Não se falava em ter ou não ter sentido para a vida, provavelmente não se sabia sequer isso o que era mas, sem darmos por isso, também, ele desenvolvia-se lentamente com os nossos corpos e espíritos. Tudo era um verdadeiro descanso!
Depois! Depois, uma adversidade aqui, uma adversidade ali, mas que era sustentada por uma espécie de esperança no futuro: “quando eu for grande”. Mas um dia o futuro deixou de ser futuro para ser presente. Foi quando a natureza problemática da vida deixou de estar no futuro para estar no presente, foi quando, para não ser vencida por ela, foi necessário uma entrega à fuga e à fantasia.
Farta de ser adulta, de viver antecipando o futuro, um dia destes olhei a prateleira de um quarto de criança e vi um mundo de brinquedos, de pequeninas “prendas de amor” e não as pude deixar de pegar.
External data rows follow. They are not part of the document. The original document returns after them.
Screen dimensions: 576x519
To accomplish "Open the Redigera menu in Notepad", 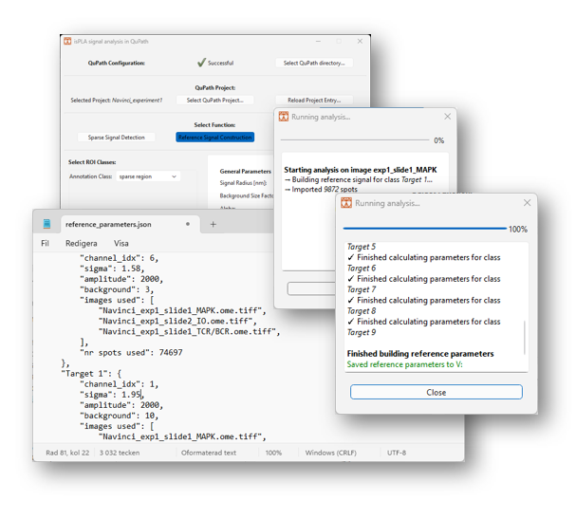I will click(81, 243).
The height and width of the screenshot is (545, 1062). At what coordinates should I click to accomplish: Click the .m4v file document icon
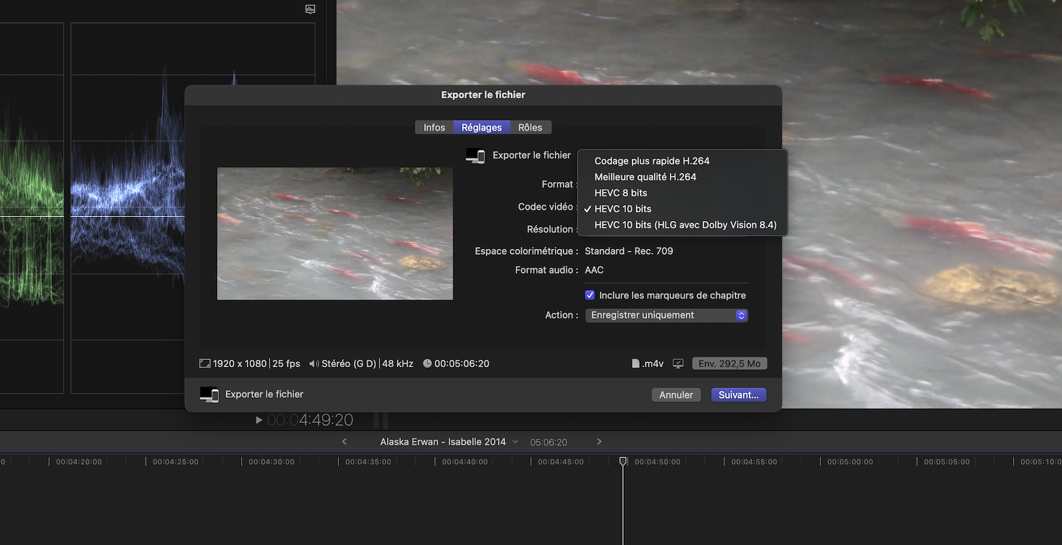(x=635, y=364)
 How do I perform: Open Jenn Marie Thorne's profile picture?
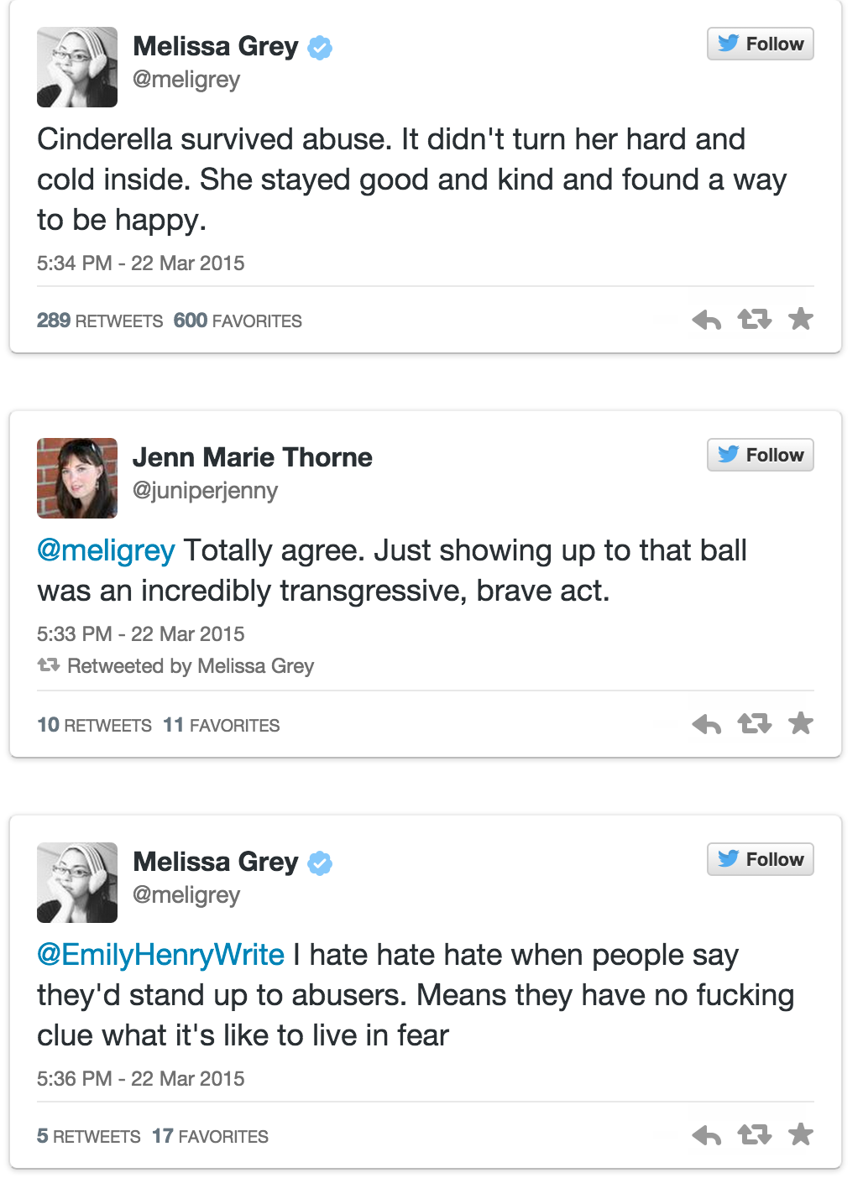pyautogui.click(x=77, y=478)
Brinquei durante uma tarde inteira, com as casinhas: olhei-as de todos os lados, escolhi as fachadas, os adereços, escolhi e pedalei o carro, apanhei sol, fugi ao lobo mau, fui princesa e fada num castelo cor-de-rosa, fui a um café sozinha e quando olhei o relógio, já depois de ter trepado a uma laranjeira de brincadeira, atirei-me ao chão para me sentir suja para depois me lavar e sentir o prazer de estar lavada! Na hora do banho tive receio de ir com a água que escorria pelo ralo, de tão pequenina que eu era… Mas à meia-noite, antes de começar um novo dia, arrumei tudo para voltar a ser adulta, sem vontade, e voltei a ter medo.
“CRIANÇA de fronte sem nuvens
E olhos cheios de sonhos e encantos,
Apesar do tempo veloz
E de estarmos separados por meia vida, eu e tu,
O teu amoroso sorriso certamente acolherá
A prenda de amor de um conto de fadas.